A poster on Sons of Sam Horn excerpted a piece of an interview Theo Epstein gave on WBCN, Boston's new all-sports radio station. Of special note is that one of the radio cohosts is Tony Massarotti, whose position on J.D. Drew has been unenlightened, at best.
Epstein was unusually confrontational in defending Drew, basically saying that the Boston sports media is well behind the times in how it looks at ballplayers. Of course, we know this. But how often does a general manager say it?
"Sometimes you get stuck evaluating players through home runs and RBIs, and it's not the way I think most clubs do it these days."

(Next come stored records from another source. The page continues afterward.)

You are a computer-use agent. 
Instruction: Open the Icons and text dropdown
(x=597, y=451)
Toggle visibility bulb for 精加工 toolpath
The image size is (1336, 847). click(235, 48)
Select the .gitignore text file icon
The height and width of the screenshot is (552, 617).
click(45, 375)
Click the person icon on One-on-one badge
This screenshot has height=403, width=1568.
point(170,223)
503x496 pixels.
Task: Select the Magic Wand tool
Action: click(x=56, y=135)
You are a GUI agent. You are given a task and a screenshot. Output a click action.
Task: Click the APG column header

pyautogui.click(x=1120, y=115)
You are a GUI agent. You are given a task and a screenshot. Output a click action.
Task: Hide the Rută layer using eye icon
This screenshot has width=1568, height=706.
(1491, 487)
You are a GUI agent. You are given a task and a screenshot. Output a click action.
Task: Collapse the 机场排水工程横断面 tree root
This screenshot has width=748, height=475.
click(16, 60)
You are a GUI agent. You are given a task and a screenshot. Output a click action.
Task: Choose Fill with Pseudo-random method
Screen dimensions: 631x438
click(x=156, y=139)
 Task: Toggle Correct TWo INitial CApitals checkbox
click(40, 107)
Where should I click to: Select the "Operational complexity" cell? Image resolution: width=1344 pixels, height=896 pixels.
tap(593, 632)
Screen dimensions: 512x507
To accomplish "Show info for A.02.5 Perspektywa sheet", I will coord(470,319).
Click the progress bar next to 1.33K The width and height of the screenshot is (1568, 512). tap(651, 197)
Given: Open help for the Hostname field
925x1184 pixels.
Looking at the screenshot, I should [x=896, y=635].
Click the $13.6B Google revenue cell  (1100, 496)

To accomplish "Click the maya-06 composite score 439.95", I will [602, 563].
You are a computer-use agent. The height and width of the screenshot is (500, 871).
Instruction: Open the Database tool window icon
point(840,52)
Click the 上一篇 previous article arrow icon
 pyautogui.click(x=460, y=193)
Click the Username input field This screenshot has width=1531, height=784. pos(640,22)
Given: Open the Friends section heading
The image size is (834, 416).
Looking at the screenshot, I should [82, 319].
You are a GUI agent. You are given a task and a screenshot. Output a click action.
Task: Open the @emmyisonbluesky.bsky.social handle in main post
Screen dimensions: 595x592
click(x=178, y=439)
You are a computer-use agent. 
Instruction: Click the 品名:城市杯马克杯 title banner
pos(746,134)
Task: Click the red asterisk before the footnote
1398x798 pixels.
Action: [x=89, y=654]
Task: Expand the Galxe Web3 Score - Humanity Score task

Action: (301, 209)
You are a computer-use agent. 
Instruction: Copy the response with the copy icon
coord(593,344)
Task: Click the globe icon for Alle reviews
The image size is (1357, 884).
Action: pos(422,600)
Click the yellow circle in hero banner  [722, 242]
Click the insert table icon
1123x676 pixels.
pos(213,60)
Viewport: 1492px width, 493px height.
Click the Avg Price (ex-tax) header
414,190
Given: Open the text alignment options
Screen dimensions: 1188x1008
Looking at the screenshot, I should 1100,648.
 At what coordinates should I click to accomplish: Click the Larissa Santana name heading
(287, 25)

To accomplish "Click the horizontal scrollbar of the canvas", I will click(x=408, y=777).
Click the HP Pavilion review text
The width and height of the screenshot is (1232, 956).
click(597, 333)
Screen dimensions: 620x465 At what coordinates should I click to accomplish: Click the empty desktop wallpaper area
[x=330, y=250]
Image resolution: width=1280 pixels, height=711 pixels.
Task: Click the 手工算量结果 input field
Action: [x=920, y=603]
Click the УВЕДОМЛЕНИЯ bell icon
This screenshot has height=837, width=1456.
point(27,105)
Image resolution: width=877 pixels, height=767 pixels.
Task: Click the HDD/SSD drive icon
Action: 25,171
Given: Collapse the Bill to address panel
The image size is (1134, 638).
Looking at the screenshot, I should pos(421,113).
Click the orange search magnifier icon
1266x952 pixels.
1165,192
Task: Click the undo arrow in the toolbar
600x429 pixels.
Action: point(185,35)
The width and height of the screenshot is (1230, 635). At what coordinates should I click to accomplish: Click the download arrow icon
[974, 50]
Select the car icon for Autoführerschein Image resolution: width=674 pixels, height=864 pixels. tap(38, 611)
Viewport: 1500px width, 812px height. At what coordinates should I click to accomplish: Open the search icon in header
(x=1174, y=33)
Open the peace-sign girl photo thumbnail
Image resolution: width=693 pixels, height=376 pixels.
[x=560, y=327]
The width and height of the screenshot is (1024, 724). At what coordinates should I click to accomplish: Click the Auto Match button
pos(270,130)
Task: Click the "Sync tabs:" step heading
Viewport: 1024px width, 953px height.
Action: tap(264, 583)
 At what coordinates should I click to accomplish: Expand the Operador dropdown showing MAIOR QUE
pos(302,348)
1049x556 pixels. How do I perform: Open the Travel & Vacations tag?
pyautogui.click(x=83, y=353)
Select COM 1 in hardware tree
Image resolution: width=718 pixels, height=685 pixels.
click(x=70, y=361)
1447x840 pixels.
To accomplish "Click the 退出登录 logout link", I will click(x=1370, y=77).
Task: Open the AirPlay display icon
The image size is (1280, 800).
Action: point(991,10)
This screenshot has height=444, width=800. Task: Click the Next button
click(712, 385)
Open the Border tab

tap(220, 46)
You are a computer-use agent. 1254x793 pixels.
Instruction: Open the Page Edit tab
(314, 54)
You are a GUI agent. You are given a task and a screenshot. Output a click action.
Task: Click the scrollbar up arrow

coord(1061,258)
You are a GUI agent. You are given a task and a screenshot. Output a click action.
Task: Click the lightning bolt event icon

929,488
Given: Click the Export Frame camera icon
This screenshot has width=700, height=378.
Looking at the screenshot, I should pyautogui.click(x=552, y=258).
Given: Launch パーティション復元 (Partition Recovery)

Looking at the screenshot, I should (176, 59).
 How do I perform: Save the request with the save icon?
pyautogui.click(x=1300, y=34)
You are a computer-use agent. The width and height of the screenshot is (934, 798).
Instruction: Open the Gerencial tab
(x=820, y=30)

Then, when one of the cohosts (sorry, I don't know whether it was Felger or Mazz) brings up Drew's runs and RBI totals and suggests Drew's high OPS "doesn't always lead to run production":
"That's not true. In RBIs, yes. Based on his skill set, he's always going to have underwhelming RBI totals. I couldn't care less. When you're putting together a winning team, that honestly doesn't matter. … Runs scored, you couldn't be more wrong. … J.D. scores a ton of runs, and the reason he scores a ton of runs is because he does the single most important thing you can do as in baseball as an offensive player — and that's not make outs. …
"You guys can talk about RBIs if you want. We ignore them in the front office."
By the way, Epstein wasn't quite right about Drew having the highest second-half OPS among all outfielders in baseball, as he states at the beginning of the interview – his .948 mark is best among right fielders but "just" third among all outfielders, behind Matt Holliday and Jason Bay.
Drew also has the third-highest OPS among right fielders for the entire season and eighth-highest among all qualified outfielders. Meanwhile his UZR/150 is second-highest among all right fielders in baseball. With Justin Upton, Drew has a strong case for being baseball's best right fielder for the second year in a row.